28 jun 2014

El señor Navas, un joven de 91 años

Montado en su bestia, revisa los trabajos que hacen en su finca
Por John Acosta

El señor Navas (mi suegro) y yo acabábamos de entrar al corral, donde dos trabajadores ordeñaban las vacas. Sixta Tulia, una de sus hijas (la bacterióloga: le dicen La Doctora), ya estaba en la puerta que unía al cercado de los terneros del de sus madres. Cuando uno de los ordeñadores se lo solicitaba, ella entreabría  el portón y dejaba salir uno de los jóvenes animales para que fuera a amamantar a su progenitora. “¡Otro!”, le pedían los obreros del monte al terminar de sacarle la leche a la cuadrúpeda de turno.

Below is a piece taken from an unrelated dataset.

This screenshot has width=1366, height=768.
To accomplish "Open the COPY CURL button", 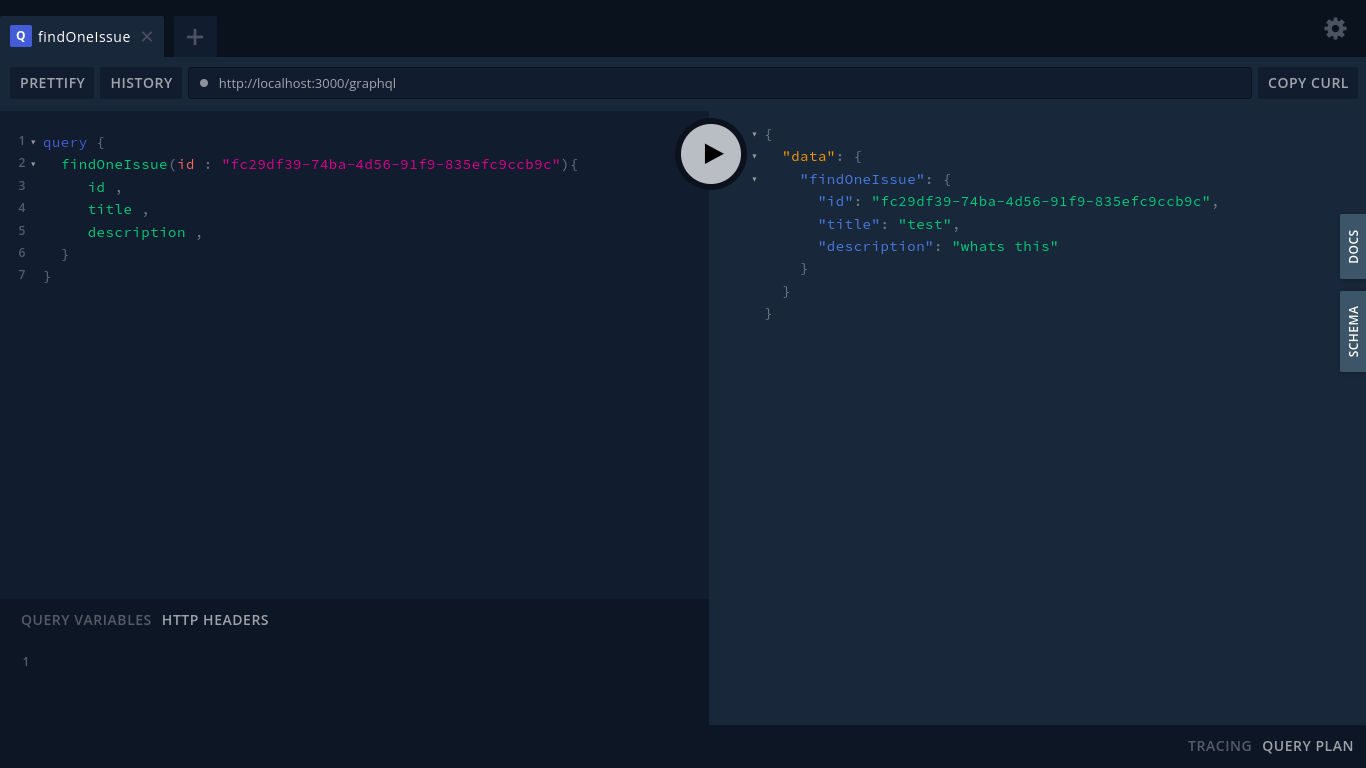I will (1308, 83).
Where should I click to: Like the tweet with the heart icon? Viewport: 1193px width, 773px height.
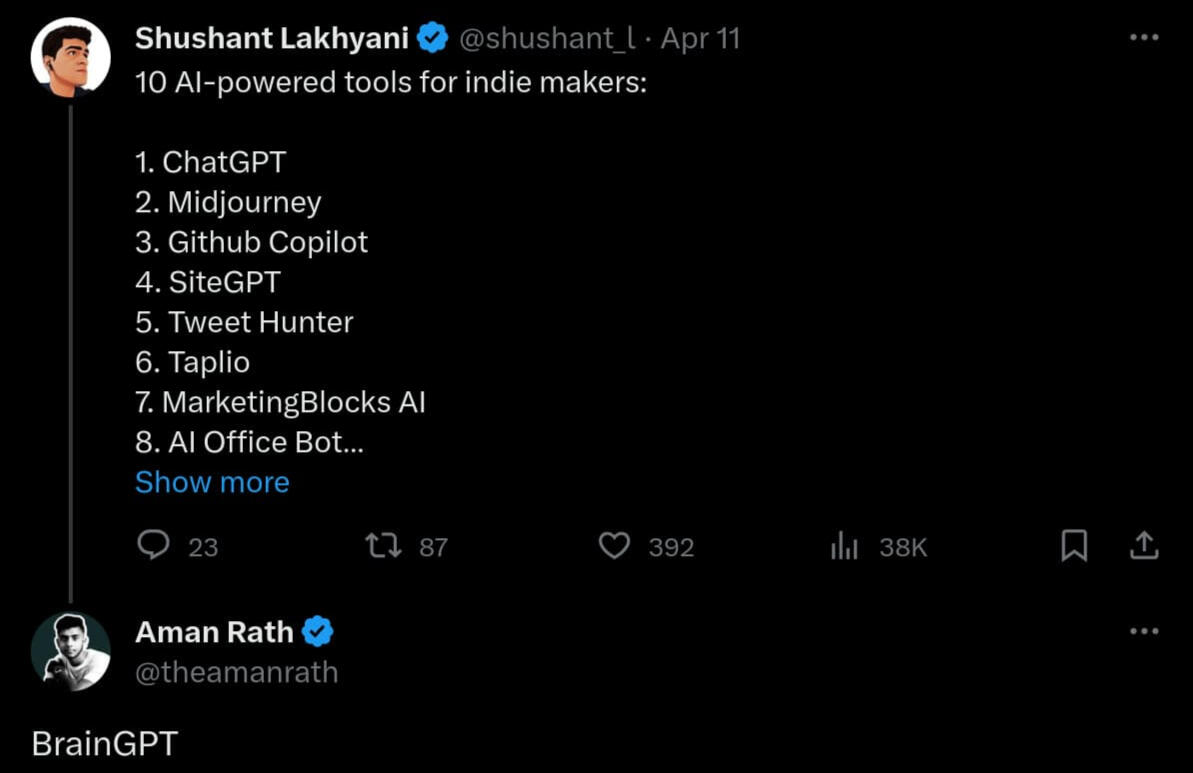614,546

El sol comenzaba a calentar ya con una furia inusitada, como para recuperar la fuerza perdida con un temporal de lluvia que duró toda la tarde anterior y que apenas se manifestó en la prima noche con un leve aguacero. El señor Navas saludó como saludan los hombres rudos de finca: “¡Ajá!”, dijo. Y los dos empleados le contestaron de la misma forma. El suegro hizo dos o tres preguntas y volvió a salir. A su hija y a mí nos extrañó que se fuera tan rápido, pues la felicidad de él consistía, precisamente, en eso: la ganadería. Más tardamos Sixta y yo en salir del asombro, que el señor Navas en regresar con una soga, lista para enlazar, sostenido entre su hombro y brazo izquierdos.  “Ajá, ¿y usted piensa amarrar algún animal ahora?”, le pregunté alarmado. “Vaquero que se respeta no debe entrar nunca al corral sin su rejo”, me respondió.